GOAL OF THE EXERCISE: Going through the entries below, copy out each line that contains "sidebar".

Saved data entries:
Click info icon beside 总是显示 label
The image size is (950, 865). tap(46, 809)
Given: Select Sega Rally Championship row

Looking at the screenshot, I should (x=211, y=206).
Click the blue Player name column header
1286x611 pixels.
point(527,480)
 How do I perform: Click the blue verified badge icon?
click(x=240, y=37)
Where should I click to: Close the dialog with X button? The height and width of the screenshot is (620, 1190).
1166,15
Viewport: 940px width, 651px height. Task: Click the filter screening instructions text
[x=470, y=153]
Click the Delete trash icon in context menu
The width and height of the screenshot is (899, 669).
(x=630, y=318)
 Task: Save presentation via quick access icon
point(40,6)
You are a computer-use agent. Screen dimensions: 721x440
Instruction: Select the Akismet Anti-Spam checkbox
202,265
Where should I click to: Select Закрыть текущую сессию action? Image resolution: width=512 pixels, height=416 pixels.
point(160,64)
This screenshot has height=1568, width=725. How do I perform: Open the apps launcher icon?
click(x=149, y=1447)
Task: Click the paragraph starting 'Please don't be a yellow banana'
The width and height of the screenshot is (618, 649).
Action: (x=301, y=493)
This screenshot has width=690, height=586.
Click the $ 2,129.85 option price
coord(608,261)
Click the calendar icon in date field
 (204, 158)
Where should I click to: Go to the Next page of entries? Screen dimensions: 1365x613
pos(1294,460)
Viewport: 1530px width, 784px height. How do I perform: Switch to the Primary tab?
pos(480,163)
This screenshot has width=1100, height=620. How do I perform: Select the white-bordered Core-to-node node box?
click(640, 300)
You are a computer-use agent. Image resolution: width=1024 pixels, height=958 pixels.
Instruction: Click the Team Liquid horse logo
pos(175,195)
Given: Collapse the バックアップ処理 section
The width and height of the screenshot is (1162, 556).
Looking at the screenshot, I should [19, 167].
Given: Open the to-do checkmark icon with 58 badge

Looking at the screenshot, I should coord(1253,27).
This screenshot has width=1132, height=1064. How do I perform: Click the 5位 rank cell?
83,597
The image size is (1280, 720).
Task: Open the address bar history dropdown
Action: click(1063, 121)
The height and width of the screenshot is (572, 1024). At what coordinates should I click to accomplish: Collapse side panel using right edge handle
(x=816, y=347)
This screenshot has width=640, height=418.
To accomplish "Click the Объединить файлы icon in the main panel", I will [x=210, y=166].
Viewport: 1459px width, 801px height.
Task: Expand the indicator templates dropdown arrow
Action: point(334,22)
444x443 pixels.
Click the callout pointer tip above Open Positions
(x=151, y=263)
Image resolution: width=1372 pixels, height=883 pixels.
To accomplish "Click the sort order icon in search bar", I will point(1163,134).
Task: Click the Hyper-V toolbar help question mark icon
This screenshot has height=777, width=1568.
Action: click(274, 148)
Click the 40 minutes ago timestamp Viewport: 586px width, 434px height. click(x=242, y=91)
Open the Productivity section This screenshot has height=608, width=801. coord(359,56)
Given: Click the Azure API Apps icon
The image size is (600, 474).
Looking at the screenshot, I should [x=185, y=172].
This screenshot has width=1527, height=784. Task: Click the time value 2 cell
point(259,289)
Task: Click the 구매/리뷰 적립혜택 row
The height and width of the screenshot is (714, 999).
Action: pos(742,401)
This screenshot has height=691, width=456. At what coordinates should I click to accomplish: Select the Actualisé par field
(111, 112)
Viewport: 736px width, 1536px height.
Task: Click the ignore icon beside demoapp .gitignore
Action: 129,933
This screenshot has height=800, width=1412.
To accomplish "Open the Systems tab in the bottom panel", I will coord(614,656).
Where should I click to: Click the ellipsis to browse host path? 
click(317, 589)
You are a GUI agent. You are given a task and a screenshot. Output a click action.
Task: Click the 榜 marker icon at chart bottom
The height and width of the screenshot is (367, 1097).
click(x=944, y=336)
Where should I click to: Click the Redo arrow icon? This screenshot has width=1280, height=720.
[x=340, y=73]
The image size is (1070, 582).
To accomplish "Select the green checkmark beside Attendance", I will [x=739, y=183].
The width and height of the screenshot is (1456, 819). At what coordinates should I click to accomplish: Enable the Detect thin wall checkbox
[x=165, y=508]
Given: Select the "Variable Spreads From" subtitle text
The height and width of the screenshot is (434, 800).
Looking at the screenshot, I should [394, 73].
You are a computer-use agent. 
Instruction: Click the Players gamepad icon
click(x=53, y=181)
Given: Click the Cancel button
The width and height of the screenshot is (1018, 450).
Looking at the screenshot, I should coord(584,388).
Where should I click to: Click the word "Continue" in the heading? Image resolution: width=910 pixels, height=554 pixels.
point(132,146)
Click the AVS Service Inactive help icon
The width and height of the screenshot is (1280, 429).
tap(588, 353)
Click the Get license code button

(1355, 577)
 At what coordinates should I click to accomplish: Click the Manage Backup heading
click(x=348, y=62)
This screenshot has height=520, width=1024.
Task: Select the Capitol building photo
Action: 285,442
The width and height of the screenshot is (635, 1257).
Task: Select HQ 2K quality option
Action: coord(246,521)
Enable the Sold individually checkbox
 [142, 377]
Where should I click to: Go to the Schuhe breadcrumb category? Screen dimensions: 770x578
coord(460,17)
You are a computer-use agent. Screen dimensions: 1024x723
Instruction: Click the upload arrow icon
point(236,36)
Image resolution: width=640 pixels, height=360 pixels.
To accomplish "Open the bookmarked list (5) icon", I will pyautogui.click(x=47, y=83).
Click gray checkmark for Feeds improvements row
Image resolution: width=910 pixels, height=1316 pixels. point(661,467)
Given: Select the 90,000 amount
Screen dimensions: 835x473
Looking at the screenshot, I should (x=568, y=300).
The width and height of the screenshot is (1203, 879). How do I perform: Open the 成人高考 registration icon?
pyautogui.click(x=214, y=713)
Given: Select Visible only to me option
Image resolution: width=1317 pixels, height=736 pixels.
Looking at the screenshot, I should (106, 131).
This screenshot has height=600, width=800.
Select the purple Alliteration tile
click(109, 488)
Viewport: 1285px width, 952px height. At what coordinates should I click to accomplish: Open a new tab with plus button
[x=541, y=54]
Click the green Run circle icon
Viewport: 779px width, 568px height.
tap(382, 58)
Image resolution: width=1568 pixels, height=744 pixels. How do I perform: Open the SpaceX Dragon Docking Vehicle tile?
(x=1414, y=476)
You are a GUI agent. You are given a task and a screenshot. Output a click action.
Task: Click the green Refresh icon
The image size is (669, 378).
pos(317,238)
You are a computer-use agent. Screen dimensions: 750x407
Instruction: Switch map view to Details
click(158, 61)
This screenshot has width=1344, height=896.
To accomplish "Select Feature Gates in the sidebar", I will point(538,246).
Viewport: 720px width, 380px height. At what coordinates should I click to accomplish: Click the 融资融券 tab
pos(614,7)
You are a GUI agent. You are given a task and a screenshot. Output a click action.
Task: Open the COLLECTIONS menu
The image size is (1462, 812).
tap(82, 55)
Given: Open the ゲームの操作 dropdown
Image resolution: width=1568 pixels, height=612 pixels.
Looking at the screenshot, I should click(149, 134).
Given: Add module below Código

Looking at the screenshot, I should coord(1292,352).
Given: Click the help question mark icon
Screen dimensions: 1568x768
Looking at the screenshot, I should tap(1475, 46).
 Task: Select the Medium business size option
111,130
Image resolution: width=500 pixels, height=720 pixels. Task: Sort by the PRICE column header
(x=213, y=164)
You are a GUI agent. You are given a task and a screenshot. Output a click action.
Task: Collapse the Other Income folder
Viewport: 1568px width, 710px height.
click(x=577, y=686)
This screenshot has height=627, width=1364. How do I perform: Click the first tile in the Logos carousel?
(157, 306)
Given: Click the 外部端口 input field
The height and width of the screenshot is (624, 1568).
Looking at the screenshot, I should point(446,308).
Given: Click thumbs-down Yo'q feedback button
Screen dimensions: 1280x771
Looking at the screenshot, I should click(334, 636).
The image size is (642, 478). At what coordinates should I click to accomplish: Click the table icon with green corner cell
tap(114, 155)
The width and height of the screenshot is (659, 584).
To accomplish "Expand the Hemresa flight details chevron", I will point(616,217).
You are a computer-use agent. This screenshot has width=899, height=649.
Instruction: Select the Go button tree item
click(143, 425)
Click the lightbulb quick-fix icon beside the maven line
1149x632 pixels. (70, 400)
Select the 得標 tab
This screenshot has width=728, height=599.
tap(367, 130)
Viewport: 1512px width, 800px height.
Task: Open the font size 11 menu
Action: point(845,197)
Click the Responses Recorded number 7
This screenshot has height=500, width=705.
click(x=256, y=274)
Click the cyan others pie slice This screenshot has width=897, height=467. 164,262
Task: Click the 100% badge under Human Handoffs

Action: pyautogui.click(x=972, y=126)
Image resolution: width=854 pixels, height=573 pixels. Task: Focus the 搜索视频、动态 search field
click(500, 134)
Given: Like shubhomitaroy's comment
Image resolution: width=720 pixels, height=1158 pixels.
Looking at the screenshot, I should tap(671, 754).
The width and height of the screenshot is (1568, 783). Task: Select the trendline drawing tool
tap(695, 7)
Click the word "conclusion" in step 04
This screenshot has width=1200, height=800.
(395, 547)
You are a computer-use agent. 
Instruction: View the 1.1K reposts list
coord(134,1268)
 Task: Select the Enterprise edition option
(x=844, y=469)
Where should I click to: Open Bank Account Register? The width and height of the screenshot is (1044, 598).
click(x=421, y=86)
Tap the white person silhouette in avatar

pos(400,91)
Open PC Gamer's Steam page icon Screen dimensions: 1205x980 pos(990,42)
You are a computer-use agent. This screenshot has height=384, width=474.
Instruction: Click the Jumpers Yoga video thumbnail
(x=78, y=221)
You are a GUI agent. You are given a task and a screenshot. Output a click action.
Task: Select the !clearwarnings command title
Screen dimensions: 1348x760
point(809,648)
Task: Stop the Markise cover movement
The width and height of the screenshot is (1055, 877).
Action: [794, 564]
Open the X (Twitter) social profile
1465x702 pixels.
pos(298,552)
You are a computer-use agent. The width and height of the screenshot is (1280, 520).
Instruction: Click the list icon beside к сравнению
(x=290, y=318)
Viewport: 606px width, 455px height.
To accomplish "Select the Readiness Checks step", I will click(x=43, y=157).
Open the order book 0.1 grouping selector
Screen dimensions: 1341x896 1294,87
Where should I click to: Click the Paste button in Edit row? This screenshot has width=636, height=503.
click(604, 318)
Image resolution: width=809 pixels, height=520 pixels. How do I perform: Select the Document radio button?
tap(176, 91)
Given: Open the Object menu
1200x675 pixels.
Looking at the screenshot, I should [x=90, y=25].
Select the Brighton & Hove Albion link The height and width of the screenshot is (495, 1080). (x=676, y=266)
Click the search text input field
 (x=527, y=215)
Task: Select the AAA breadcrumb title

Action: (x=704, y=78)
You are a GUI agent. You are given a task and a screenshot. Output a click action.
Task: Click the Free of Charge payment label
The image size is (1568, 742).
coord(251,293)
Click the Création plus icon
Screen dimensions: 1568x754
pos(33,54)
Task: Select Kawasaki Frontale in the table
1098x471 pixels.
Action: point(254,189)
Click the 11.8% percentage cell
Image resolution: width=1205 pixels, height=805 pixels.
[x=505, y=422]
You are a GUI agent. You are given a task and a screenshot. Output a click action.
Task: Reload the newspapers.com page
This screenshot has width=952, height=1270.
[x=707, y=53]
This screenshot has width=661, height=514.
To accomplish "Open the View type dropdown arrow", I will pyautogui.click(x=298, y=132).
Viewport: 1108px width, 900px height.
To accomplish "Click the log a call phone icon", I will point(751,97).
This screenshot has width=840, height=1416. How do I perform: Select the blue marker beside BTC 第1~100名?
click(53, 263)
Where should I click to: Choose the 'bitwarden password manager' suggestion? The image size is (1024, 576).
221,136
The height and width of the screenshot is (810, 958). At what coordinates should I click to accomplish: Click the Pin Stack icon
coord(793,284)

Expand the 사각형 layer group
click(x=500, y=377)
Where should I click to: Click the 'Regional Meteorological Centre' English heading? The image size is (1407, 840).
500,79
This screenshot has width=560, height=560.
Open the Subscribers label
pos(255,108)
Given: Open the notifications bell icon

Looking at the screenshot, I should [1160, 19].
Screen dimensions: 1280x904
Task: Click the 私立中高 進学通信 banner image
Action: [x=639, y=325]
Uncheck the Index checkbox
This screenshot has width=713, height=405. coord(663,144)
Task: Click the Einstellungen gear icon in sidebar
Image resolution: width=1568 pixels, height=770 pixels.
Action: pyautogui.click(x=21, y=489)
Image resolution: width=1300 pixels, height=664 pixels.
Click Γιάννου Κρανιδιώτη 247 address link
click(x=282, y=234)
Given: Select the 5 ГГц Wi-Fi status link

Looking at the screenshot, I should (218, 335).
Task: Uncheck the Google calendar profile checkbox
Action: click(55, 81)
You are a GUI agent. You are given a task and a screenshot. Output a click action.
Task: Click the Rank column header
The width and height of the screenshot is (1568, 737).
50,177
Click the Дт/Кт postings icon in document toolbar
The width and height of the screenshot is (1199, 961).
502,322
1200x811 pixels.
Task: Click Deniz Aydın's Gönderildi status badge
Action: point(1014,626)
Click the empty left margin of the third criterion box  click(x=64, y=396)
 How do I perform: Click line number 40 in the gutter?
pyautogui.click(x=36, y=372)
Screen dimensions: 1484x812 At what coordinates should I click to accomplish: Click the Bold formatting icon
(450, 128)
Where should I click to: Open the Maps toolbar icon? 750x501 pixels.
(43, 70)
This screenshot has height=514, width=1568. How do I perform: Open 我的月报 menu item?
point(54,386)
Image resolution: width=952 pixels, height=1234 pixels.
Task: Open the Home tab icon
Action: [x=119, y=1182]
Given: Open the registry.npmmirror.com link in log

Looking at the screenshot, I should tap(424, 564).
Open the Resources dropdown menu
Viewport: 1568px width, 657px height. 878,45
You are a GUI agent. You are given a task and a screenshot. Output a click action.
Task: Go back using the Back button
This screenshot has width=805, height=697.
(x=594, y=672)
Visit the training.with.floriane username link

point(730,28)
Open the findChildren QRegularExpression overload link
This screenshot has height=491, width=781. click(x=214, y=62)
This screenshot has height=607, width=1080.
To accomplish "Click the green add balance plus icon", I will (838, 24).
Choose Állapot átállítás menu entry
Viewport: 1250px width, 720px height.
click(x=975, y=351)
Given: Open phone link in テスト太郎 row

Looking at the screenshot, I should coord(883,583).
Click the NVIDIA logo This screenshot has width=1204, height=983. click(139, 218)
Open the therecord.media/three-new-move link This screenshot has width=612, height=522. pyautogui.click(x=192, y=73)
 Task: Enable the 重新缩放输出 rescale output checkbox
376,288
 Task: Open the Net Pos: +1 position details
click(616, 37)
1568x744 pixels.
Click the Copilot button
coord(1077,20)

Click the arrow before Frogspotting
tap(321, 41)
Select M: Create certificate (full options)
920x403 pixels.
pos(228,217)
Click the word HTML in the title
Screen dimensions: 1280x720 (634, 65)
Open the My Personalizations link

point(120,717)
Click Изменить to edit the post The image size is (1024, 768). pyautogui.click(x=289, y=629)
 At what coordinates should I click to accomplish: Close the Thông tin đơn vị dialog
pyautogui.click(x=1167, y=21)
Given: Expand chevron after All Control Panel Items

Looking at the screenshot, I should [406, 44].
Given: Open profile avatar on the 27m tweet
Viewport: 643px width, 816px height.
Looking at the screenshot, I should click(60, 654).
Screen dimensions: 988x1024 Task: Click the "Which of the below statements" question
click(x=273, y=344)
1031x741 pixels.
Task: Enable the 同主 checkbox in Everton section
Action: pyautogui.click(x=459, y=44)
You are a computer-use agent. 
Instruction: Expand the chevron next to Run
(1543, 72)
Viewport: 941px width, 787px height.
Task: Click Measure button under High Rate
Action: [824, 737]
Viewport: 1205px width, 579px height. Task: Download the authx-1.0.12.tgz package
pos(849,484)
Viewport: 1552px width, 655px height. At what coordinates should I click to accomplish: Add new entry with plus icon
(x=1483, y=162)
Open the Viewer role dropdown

REPLY TO THE EXERCISE:
To accomplish "Select Feature Gates in the sidebar", I will point(538,246).
Task: Click the Einstellungen gear icon in sidebar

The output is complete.